In questa prospettiva, la ex DDR è un paradiso perduto o il paesaggio dove si consumò il peccato originale? Dov’era il paradiso? Qual era la colpa?
«La Germania Est non è mai stata un paradiso, e riguardo a dove si potesse cercarne uno le opinioni sono ancora controverse. Colpe rispetto al regime della DDR non sento di averne: non ero ancora nato quando fu instaurato. Sento però, da tedesco orientale, un senso di responsabilità, che resterà naturalmente viva per me. Inevitabile avvertire una frattura nel rapporto con il proprio passato».

La DDR è stata lo sfondo della sua giovinezza. Fu una stagione di sogni, promesse, speranze? E la Svolta, die Wende, la grossa occasione per realizzarle?
«Oh, grandi domande. Certo che nutrivo grandi speranze! C’era l’occasione di creare qualcosa di davvero nuovo: una terza via, diciamo così, tra lo pseudosocialismo e il capitalismo. Ma quella possibilità andò subito in fumo, perché sia a Est, sia a Ovest venne meno la volontà di realizzarla. Il mio problema comunque non è tanto la scomparsa dell’Est: piuttosto la scomparsa dell’Ovest. La svolta segnata nel 1989-90 offrì anche all’Occidente una grossa possibilità di cambiare radicalmente qualcosa. Invece prevalse la sensazione di essere vincitori. Certe idee alternative furono immediatamente liquidate».

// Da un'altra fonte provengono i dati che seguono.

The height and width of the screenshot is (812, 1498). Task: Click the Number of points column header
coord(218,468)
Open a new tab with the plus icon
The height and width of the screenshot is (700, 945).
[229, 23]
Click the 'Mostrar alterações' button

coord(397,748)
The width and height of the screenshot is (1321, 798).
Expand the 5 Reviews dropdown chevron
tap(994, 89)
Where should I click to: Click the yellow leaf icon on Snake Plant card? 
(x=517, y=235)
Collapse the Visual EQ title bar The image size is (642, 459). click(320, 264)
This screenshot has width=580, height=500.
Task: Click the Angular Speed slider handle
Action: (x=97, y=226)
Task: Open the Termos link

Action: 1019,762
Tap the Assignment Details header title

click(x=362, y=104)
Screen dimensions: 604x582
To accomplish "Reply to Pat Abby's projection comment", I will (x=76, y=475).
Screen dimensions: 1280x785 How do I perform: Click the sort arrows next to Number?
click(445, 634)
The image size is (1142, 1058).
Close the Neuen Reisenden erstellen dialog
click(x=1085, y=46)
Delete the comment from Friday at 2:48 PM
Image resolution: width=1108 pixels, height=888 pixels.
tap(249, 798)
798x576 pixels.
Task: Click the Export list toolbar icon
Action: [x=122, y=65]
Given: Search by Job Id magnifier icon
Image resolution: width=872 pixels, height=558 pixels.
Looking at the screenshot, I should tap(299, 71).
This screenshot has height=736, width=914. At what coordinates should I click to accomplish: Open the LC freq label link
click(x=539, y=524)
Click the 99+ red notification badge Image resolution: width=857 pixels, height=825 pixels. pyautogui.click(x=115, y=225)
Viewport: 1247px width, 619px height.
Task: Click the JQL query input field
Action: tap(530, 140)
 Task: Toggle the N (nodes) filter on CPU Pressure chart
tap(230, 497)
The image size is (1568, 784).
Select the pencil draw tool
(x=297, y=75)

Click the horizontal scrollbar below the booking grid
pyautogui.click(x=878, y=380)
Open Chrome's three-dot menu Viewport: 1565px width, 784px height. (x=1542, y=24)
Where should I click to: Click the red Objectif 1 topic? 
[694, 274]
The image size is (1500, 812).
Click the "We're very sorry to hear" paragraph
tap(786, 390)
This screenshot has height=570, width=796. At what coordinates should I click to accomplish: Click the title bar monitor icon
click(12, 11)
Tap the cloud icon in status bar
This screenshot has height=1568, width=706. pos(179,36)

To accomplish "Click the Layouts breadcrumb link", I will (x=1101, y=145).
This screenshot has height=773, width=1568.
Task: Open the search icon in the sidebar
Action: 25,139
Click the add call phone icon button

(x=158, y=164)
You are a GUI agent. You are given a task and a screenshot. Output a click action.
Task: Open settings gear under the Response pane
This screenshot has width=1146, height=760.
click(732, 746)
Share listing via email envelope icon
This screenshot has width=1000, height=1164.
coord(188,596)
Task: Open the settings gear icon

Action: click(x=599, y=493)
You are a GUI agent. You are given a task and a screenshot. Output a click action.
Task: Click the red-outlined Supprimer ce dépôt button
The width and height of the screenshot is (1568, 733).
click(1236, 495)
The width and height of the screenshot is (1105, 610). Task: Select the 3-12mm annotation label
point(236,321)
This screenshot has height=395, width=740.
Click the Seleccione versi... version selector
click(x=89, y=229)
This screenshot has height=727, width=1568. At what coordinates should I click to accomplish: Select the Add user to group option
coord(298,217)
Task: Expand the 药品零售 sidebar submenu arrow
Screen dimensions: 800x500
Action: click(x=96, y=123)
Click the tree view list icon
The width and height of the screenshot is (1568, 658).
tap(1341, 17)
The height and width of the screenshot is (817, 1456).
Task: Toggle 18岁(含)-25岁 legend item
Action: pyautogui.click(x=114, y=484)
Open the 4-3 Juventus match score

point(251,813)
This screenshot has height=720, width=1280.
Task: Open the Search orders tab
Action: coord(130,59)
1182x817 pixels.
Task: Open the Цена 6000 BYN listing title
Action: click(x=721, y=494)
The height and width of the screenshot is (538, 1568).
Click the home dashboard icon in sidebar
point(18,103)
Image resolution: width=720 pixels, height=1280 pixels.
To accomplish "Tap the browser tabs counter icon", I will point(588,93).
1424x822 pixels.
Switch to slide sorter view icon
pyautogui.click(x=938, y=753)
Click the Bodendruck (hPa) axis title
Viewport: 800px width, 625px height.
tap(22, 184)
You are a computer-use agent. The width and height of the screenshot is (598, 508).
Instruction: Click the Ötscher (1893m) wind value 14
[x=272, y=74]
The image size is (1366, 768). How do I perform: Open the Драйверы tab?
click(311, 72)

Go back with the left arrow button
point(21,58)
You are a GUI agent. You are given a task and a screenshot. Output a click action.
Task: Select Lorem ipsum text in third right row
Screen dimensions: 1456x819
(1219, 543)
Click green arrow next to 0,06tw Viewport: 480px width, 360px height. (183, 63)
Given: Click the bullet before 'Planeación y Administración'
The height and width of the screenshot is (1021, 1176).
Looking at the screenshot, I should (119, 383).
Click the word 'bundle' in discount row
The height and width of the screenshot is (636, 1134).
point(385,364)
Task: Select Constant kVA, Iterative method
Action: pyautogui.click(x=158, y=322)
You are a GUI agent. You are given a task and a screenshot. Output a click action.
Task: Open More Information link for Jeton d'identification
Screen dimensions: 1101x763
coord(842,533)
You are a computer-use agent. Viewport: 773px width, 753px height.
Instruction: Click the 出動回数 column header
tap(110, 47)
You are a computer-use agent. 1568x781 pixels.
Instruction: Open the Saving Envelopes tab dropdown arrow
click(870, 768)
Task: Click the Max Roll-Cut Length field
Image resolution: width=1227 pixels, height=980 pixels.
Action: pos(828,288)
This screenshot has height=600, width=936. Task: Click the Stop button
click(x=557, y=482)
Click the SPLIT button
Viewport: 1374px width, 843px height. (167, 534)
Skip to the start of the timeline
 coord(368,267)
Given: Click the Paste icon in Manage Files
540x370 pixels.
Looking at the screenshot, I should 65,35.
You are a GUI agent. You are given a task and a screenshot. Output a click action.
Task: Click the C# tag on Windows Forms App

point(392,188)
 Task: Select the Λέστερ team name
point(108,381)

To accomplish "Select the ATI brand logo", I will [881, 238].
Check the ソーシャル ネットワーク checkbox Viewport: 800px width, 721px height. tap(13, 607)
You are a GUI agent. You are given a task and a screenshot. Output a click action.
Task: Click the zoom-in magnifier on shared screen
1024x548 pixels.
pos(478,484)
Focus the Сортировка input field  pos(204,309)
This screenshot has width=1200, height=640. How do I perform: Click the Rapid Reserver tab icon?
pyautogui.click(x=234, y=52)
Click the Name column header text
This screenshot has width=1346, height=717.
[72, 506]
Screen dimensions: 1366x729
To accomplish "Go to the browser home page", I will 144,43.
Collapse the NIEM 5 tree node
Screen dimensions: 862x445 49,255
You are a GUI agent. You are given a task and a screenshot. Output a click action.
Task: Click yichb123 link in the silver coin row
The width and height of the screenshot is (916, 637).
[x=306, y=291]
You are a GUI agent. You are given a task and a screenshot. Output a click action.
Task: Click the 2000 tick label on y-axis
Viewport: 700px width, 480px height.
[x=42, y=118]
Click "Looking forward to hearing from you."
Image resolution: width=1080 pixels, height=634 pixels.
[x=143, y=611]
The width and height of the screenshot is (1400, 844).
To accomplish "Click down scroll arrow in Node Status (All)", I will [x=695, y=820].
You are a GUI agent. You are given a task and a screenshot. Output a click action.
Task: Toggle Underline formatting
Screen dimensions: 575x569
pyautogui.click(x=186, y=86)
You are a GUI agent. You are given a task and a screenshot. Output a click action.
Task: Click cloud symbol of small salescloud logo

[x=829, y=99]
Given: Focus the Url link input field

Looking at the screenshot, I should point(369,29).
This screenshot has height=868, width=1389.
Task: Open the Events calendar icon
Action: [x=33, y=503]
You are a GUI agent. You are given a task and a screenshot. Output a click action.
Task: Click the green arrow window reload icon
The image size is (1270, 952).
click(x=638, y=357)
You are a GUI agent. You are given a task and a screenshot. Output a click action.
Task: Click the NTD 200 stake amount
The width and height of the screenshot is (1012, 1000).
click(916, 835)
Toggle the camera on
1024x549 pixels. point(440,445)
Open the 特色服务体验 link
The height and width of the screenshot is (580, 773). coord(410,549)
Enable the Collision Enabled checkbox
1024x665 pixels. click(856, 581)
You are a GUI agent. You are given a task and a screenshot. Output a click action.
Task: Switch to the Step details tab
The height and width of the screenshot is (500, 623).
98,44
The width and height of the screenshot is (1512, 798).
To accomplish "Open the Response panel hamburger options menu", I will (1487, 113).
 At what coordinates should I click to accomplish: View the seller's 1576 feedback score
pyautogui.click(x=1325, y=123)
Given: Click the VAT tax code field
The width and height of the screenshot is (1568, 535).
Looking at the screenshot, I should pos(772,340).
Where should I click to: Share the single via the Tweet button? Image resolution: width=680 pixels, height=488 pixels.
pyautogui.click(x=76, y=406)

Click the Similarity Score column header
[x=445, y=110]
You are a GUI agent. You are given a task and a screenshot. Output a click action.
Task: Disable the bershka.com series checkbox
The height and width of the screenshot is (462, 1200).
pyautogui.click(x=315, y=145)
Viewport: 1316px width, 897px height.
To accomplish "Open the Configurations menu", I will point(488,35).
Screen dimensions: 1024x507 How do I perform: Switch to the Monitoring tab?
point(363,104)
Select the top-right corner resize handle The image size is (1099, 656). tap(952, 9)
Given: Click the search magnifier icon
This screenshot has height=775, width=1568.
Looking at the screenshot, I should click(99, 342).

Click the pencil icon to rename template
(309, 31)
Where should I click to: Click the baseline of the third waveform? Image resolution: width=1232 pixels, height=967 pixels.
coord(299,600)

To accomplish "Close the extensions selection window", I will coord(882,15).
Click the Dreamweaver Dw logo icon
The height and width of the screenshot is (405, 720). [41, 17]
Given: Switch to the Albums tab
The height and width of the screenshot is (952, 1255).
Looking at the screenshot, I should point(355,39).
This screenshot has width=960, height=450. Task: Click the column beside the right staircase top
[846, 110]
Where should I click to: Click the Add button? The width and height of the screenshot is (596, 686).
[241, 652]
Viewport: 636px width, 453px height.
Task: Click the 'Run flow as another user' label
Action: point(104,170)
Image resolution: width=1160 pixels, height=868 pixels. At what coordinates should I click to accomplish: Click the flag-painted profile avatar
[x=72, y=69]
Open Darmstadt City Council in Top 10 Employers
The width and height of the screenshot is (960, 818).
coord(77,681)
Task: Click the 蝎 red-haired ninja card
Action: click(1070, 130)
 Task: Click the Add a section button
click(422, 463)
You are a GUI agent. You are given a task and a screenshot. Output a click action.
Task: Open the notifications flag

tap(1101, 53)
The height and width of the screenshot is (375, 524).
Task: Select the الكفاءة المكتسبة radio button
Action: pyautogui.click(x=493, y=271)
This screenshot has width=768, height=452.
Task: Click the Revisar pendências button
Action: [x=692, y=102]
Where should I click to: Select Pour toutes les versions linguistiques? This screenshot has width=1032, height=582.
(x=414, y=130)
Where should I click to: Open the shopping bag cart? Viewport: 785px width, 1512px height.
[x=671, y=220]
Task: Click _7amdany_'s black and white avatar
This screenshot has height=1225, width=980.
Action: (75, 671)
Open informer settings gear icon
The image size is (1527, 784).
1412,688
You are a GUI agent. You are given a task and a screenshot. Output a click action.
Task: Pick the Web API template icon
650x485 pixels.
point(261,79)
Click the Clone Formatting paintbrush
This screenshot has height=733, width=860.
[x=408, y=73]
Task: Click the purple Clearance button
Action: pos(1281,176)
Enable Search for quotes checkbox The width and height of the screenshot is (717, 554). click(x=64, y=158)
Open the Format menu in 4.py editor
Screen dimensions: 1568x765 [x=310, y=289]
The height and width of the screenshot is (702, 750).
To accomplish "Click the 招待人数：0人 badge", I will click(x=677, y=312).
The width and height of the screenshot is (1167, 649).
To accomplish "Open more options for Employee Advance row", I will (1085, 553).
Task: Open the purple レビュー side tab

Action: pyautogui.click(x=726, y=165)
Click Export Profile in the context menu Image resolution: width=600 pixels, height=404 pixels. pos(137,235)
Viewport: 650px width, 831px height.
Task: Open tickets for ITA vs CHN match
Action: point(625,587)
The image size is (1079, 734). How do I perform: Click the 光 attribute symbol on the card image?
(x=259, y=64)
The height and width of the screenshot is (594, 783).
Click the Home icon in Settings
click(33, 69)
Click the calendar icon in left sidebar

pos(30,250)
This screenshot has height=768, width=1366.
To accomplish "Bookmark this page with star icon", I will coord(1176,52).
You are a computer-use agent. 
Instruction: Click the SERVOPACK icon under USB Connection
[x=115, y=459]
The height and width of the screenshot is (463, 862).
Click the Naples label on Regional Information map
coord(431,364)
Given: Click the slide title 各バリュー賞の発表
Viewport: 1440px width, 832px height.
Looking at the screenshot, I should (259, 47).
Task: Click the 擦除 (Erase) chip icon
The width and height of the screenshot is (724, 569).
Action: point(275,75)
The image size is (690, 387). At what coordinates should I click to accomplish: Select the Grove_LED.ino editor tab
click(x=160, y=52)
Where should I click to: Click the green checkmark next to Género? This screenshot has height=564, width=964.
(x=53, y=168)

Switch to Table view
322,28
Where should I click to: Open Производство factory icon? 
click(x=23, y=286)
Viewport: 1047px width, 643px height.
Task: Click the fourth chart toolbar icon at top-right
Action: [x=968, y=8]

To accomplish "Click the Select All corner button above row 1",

Nel suo libro d’esordio del ’95 descrisse 33 momenti di felicità. Può ricordare ora qui uno solo degli istanti felici vissuti passando a Ovest?
«Un grande momento di felicità vissuto nell’89 fu per me quello in cui mi resi conto che tutto sarebbe stato diverso. E la prima esperienza felice che feci fu attraversare per la prima volta le Alpi. Il mio primo incontro con l’Ovest fu un incontro con il Sud: un paesaggio completamente nuovo».

Ripensando ai suoi progenitori - Adam e Evelyn - cacciati o fuggiti dall’Est, come si sentirono dopo la Caduta? Liberi? Perduti? Più felici? È una sensazione che cambia attraverso le generazioni?
«Quel libro in Italia uscirà a settembre. Vi si racconta di Adam, un tedesco orientale che nella DDR faceva il sarto per signore e viveva come un re, ma a Occidente si ritrova senza lavoro. Sua moglie, Evelyn, può invece finalmente studiare ciò che vuole. L’arte - la narrativa - ci permette di giustapporre l’una all’altra situazioni contraddittorie. Non è che si passi nettamente dalla dittatura alla libertà. Piuttosto si trasformano i vincoli alle dipendenze: se da una parte si è più liberi, si è incomparabilmente più vincolati alle leggi dell’economia. E da questo punto di vista ancora oggi contano le giuste protezioni politiche».

Le Vite nuove cui è intitolato il suo libro del 2007, iniziate vent’anni fa sono ormai adulte, maggiorenni. Quali i segni di maturità?
«Quanto più l’89 si allontana nel passato, tanto più si riconosce la cesura che ha segnato nella storia mondiale. E ogni nuova esperienza trasforma la visione del passato. Ancora oggi, tuttavia, c’è chi attribuisce la colpa di tutto ai comunisti, sebbene questi da vent’anni non abbiano ormai più niente da dire. Non mi pare un sintomo di maturità».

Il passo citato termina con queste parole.